Today we’d like to introduce you to Vera Camden.
Hi Vera, we’re thrilled to have a chance to learn your story today. So, before we get into specifics, maybe you can briefly walk us through how you got to where you are today?
Today I work as a Training and Supervising Psychoanalyst at the Cleveland Psychoanalytic Center and am in private practice as an analyst and psychotherapist. But I started as a Professor of English at Kent State University. These two identities are not as disparate as it may seem at first glance but are inextricably woven together in my vocations. To explain this handily I might point to my most recent edited book, “The Cambridge Companion to Literature and Psychoanalysis” (which won the American Psychoanalytic Association Book Prize in 2024) gathering together voices from myriad disciplines all of whom celebrate the creative origins and applications of psychoanalysis within the arts. Freud was the first to admit that the poets and artists had discovered the unconscious long before he did. My work today as an analyst derives its depth and its power from that basic truth: that the well springs of our knowledge of ourselves derives from our creative investigations and expressions. My practice as an analyst is intensely practical and geared toward health and well being: but at heart it is informed by literature and by a conviction that creativity of one sort or another is what makes us human and inspires our awe at the wonders of the world we live in–if we can only see it.
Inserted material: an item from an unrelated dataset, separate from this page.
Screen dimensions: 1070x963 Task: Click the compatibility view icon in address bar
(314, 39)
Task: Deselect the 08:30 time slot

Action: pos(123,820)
We all face challenges, but looking back would you describe it as a relatively smooth road?
The road has not been smooth but it has been –and remains–a pilgrimage. Like Bunyan’s pilgrim, I have survived the demons of distress, the sloughs of despond and the cities of destruction! And I have, thankfully, progressed. My biggest struggles over the years have been in balancing the demands of two institutions: on the one hand publishing, teaching and serving on academic committees at the university and on the other hand setting up my private practice and balancing a demanding case load of patients, supervising and training analytical candidates, teaching psychiatric residents, serving psychoanalytic center committees–and all the while keeping up a robust research agenda. And did I mention raising a family and maintaining a household? So like many folks who find great joy in creative and healing professions, I have struggled with the delicate balance of discerning who needs what, when, where, how, and why? As I have grown older, I have come to understand that in the midst of it all, I had better put that oxygen on myself first! But I have loved the highways and byways of this pilgrim way and am thrilled to be still….on the road!
Appreciate you sharing that. What should we know about Vera J. Camden, PhD, Psychoanalyst?
I am proud of how my business as a psychoanalyst integrates the cultural with the clinical both in what I have presented and published over the years and in how I have taught and practiced as an analyst. My brand –if one calls it that–claims that the best way to treat those who seek help with psychological conflicts and the challenges of living on earth as human beings is to recognize first and foremost that each person is a creative entity, who, as Jane Goodall has said, is here for a reason. They may not know what that reason is but they can find it out. There is thus in all of the work that I do –and have done–a fundamental strain of hope, even in the face of suffering and often terrible trauma. In the same way that virtually all of my publications demonstrate how narratives both verbal and visual can bring psychological freedom, so too my work with people seeks to tap into the place of what British psychoanalyst, D.W. Winnicott calls the true self, So, for instance, one of my very first books records the narrative of a young, single seventeenth-century farm woman whose personal enemies despised the way she practiced her faith, and out of jealousy tried to destroy her reputation by sexual slander, and false accusations of parricide. Her capacity to tell her story– truthfully, feelingly, and clearly– actually saves her from being burned at the stake. Such stories of persecution may seem remote from our own day but they are not. People in our own time may not necessarily be persecuted by enemies of their religion but they are certainly oppressed by the insidious forces of consumerism, pressures to conform by manipulations of the marketplace and media, the confusion of information overload, lack of privacy and perhaps most of all by the inner torments derived from trauma and the many torments that our human flesh is heir to (Shakespeare!). Finding one’s own authentic identity, meaning, and freedom have never been more urgent. The kind of work that I do recognizes that the analyst’s office may be one of the last places that preserves privacy, personal attentiveness, utter honesty, the promise of hope and a pathway to healing. It may seem hopelessly old fashioned to make such claims, but it is upon such foundations that civilization rests.
In terms of your work and the industry, what are some of the changes you are expecting to see over the next five to ten years?
Unfortunately, I see the practice of psychotherapy and other mental health fields and practices going the way of AI which will proffer automated and sophisticated but, in the end, formulaic answers to the deep questions of human existence. I am hopeful (or at least wishful) that such trends can be resisted, perhaps corrected, and even altered with ethical mandates and professional if not legal standards. But as with so many areas, the surge of AI might overtake best practices, unless there are safeguards to ensure the preservation of human health through the humanities, the creative arts and all the things that can only be done in person, and with spirit.